Entries supplied: Begin
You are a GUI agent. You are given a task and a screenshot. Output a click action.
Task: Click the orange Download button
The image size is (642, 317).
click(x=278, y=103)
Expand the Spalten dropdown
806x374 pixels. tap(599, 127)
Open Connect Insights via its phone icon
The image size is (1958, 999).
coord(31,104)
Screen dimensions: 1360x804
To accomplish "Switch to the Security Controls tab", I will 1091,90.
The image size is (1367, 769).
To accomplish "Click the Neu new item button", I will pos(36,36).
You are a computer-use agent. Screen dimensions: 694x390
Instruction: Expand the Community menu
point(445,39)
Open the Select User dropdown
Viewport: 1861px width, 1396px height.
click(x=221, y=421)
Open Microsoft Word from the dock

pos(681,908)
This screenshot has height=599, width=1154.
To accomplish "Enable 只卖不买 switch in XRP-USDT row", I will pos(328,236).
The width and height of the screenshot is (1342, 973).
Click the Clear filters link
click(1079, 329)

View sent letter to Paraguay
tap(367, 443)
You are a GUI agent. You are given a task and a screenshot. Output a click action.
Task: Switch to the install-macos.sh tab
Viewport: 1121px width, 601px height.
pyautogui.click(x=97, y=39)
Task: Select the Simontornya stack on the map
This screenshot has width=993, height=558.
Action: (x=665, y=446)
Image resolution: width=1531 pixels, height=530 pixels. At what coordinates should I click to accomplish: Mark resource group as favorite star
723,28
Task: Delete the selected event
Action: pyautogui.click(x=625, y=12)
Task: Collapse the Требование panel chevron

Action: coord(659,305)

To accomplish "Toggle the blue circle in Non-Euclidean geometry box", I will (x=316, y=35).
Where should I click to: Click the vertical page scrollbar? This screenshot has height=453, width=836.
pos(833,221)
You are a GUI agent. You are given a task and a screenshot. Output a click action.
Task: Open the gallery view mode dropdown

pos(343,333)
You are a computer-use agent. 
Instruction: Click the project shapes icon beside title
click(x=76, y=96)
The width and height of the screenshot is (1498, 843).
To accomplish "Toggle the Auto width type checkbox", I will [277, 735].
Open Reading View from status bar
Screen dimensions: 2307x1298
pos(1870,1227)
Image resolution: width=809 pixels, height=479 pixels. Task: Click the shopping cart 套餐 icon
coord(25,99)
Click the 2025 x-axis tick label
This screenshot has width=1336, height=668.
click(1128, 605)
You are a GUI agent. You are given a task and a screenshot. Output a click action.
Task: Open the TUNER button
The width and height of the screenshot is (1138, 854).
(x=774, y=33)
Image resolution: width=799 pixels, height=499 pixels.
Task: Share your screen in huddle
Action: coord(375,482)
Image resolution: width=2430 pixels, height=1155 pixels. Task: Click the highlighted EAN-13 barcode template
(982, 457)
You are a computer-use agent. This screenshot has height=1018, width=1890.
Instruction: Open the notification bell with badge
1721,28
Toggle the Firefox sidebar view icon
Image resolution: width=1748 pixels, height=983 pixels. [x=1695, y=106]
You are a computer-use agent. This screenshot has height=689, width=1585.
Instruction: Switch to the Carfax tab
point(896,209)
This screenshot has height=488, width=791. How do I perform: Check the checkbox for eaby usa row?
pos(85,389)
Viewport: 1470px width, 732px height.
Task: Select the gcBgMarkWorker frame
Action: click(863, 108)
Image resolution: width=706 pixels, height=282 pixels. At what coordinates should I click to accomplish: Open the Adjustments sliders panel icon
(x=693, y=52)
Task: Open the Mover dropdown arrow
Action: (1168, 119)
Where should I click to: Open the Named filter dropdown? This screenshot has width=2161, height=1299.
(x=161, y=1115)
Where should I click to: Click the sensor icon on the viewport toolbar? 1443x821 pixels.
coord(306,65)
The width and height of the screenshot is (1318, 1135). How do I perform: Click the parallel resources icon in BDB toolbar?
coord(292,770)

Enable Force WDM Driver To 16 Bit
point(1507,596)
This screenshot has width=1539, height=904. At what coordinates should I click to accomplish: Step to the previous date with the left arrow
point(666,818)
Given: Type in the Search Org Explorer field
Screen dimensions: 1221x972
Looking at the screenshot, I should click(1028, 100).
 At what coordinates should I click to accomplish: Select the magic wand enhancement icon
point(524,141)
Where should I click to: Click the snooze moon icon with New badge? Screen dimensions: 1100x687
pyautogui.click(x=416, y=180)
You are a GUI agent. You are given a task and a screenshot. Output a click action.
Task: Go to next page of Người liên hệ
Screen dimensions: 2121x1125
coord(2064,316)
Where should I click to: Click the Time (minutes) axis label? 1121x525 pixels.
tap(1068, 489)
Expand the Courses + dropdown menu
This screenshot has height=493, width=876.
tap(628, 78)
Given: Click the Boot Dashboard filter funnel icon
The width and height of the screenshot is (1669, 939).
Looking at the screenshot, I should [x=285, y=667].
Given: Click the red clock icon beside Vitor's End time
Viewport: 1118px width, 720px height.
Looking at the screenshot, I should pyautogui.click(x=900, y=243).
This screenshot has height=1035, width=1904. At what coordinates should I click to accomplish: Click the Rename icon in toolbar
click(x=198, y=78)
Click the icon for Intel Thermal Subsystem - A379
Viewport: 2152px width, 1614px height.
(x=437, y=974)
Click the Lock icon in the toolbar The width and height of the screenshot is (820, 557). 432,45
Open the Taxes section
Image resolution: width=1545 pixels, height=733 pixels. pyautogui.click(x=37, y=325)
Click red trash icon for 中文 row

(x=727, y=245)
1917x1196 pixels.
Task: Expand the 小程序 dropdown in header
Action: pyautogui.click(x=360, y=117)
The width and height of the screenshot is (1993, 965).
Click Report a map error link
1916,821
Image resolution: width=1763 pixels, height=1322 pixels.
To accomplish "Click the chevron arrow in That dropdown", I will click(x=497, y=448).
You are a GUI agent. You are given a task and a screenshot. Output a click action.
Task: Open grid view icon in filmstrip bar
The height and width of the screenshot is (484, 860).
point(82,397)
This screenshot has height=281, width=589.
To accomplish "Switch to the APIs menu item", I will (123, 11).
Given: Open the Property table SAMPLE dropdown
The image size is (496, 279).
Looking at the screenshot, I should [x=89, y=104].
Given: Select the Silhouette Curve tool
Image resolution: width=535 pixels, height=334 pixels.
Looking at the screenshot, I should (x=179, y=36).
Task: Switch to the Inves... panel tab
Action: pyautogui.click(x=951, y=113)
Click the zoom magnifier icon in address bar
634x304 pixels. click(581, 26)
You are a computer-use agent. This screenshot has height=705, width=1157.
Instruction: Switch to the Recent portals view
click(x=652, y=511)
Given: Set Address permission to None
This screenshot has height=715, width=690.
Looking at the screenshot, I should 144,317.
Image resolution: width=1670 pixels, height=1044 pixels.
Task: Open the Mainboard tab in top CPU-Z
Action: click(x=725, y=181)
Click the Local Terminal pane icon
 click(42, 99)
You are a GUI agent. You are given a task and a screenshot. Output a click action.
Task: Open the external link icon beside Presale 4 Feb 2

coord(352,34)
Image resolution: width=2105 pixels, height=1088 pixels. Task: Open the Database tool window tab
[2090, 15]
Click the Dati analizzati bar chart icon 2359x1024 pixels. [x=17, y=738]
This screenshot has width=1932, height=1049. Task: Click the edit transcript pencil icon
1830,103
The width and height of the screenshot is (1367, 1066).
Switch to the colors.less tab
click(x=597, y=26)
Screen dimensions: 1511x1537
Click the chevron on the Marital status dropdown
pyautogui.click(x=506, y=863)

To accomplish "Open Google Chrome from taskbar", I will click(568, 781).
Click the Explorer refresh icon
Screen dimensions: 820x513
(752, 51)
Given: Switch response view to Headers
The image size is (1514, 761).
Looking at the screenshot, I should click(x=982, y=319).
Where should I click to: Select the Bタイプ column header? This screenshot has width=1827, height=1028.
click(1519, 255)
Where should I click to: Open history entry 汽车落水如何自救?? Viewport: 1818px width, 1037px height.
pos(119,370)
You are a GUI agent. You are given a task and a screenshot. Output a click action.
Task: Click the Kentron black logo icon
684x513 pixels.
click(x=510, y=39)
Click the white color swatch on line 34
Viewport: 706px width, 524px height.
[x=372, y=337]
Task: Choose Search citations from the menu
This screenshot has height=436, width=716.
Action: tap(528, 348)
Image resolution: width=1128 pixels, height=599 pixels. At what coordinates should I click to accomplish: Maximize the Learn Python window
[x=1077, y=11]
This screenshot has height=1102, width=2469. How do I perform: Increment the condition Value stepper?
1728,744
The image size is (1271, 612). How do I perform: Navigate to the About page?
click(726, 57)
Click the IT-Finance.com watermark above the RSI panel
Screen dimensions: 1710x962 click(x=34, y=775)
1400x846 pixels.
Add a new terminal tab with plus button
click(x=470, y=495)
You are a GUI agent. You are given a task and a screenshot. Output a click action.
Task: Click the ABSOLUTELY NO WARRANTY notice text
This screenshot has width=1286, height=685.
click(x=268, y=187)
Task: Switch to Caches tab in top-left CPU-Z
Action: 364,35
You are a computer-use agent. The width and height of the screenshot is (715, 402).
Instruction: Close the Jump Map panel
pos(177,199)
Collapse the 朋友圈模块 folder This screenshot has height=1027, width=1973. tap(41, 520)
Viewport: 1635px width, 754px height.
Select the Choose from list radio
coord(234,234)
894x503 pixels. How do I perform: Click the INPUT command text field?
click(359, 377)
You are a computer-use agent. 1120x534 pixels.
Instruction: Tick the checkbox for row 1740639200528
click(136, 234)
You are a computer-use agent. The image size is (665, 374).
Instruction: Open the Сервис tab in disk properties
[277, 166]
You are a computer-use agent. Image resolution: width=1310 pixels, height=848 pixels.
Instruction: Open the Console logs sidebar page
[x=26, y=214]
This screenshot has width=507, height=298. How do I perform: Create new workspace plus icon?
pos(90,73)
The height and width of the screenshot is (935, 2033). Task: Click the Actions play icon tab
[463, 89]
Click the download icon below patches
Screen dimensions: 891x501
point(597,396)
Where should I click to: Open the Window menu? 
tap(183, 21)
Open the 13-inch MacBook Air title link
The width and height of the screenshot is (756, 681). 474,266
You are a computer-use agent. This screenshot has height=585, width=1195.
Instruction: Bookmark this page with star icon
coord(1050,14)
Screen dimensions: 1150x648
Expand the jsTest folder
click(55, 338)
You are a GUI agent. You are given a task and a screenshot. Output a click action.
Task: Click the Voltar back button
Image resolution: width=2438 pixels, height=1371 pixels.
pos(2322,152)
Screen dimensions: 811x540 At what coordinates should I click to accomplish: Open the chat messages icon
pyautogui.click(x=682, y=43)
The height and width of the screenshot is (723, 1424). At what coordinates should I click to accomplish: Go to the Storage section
Entries supplied: End
_Brief_: Return, unchanged, the run of lines above that opens with the line containing "Given: Click the red" and closes with the line containing "Given: Select the Silhouette Curve tool". Include both.

_Written answer_:
Given: Click the red clock icon beside Vitor's End time
Viewport: 1118px width, 720px height.
Looking at the screenshot, I should pyautogui.click(x=900, y=243).
This screenshot has height=1035, width=1904. At what coordinates should I click to accomplish: Click the Rename icon in toolbar
click(x=198, y=78)
Click the icon for Intel Thermal Subsystem - A379
Viewport: 2152px width, 1614px height.
(x=437, y=974)
Click the Lock icon in the toolbar The width and height of the screenshot is (820, 557). 432,45
Open the Taxes section
Image resolution: width=1545 pixels, height=733 pixels. pyautogui.click(x=37, y=325)
Click red trash icon for 中文 row

(x=727, y=245)
1917x1196 pixels.
Task: Expand the 小程序 dropdown in header
Action: pyautogui.click(x=360, y=117)
The width and height of the screenshot is (1993, 965).
Click Report a map error link
1916,821
Image resolution: width=1763 pixels, height=1322 pixels.
To accomplish "Click the chevron arrow in That dropdown", I will click(x=497, y=448).
You are a GUI agent. You are given a task and a screenshot. Output a click action.
Task: Open grid view icon in filmstrip bar
The height and width of the screenshot is (484, 860).
point(82,397)
This screenshot has height=281, width=589.
To accomplish "Switch to the APIs menu item", I will (123, 11).
Given: Open the Property table SAMPLE dropdown
The image size is (496, 279).
Looking at the screenshot, I should [x=89, y=104].
Given: Select the Silhouette Curve tool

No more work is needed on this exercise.